« Il pleut dans la maison », le dernier été

Remarquée avec son magnifique documentaire Petit Samedi, présenté à Berlin, lauréat du Magritte, et du Bayard d’Or au festival de Namur, Paloma Sermon-Daï présentait aujourd’hui à Cannes son premier long métrage de fiction, Il pleut dans la maison, chronique sensible et naturaliste du dernier été de l’enfance d’un frère et une soeur, projetés malgré eux dans le monde adulte.

Tout commence sur une route goudronnée, sous un soleil caniculaire. Makenzy, 15 ans, et Purdey, 17 ans, rentrent chez eux, les bras chargés de courses. Ils s’aident et se chamaillent. Ce moment anodin de la vie quotidienne revêt pourtant nombre d’indices sur le présente et l’avenir du frère et de la soeur.
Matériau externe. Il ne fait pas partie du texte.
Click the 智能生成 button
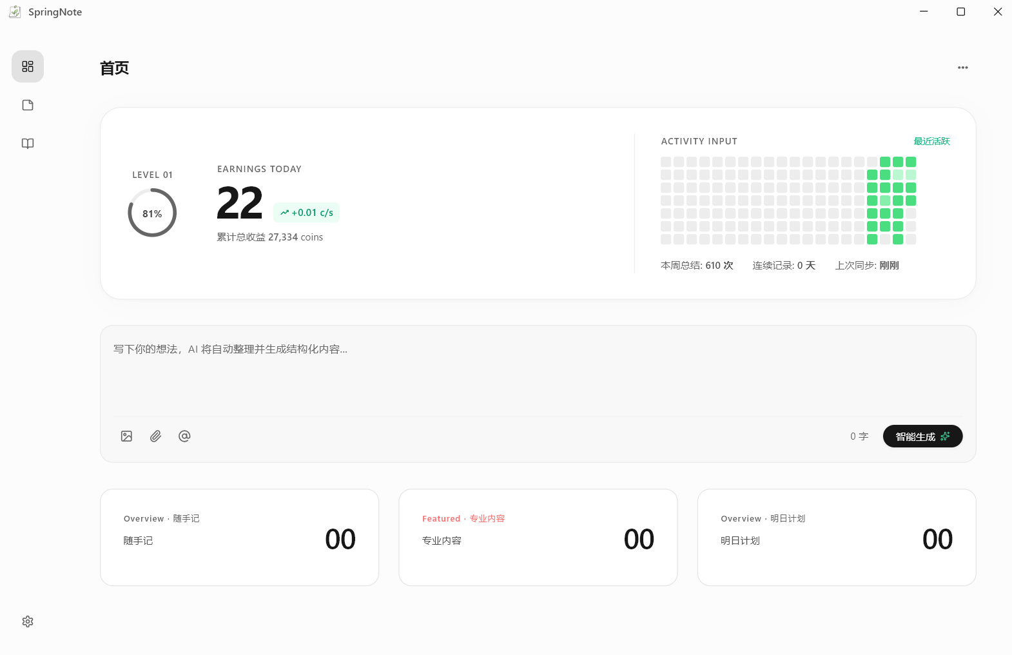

Aller au supermarché à pied, calculer ce qu’on dépense, choisir précautionneusement ce qu’on achète. Purdey et Makenzy sont confrontés d’emblée aux contingences de la vie matérielle, celles qui font aussi que dans la maison, le toit fuit. Très vite on comprend qu’ils vont devoir se prendre eux-mêmes en main, s’ils ne l’ont déjà fait, pallier l’absence d’adultes responsables dans leur foyer. Le père est inexistant, la mère est démissionnaire. Reste le lien indéfectible qui les unit l’un à l’autre.

Au fil de l’été qui avance, Makenzy s’accroche à son rêve, garder sa maison d’enfance, point d’ancrage et d’identité, alors que Purdey, peu à peu, voit s’éloigner le sien, étudier pour devenir infirmière.

A travers leur parcours teinté tout autant de mélancolie que de joies fugaces, Paloma Sermon-Daï aborde en sous-marin la question du plafond de verre qui empêche deux adolescents issus d’une classe sociale populaire de sortir de la précarité. Dans l’attention aux détails d’abord, les petits plaisirs qu’ils s’offrent, les mots qu’ils n’ont pas toujours, les récits qu’ils peinent à imaginer. Dans leur relations avec les autres aussi. La confrontation avec les personnages secondaires les renvoie sans cesse à leurs origines, là d’où ils viennent, les assigne à une condition dont ils seraient bien présomptueux de vouloir s’extraire, comme dans cette scène où Purdey comprend que l’accès à un logement sera un obstacle de plus pour elle. Dans la métaphore de la maison enfin, la maison qui prend l’eau, dont on tente désespérément de colmater les brèches.

C’est un été de petits riens qui font les grands touts. Un récit profondément ancré dans son territoire, la région du Lac de l’Eau d’Heure, zone marquée par la confrontation entre la grande précarité de nombre de ses habitants, et l’aisance des vacanciers qui viennent en villégiature. La cinéaste démontre à nouveau sa capacité à aborder l’intime avec une vraie pudeur mais sans faux-semblants dans cette fiction claire-obscure dont elle a confié l’interprétation à de vrais frère et soeur qu’elle connaît bien (Purdey – sa nièce- et Makenzy Lombet, stupéfiants de présence et de naturel), les entrainant avec elle dans une fiction puissante nourrie de réel. Elle parvient à transmettre la vertigineuse précarité qui plane sur l’existence de ses protagonistes sans jamais en faire un spectacle, se focalisant sur leurs doutes et leurs aspirations.

La torpeur que nous fait ressentir le traitement photographique de l’image (pensé avec le chef-opérateur Frédéric Noirhomme) semble s’abattre peu à peu sur les deux jeunes gens, dont les relations se distendent alors qu’ils voudraient se rapprocher. Cette maison qui tombe en ruines, dont ils essaient vainement de colmater les brèches, figure à la fois leur héritage et tous leurs repères, mais aussi le poids d’une assignation sociale qui freine leurs élans. Alors que l’enfance se lit encore sur leurs visages, ils sont propulsés dans une vie adulte qui laisse peu de place à l’espoir. A moins peut-être, surement même, que le lien indéfectible qui les unit ne les élève.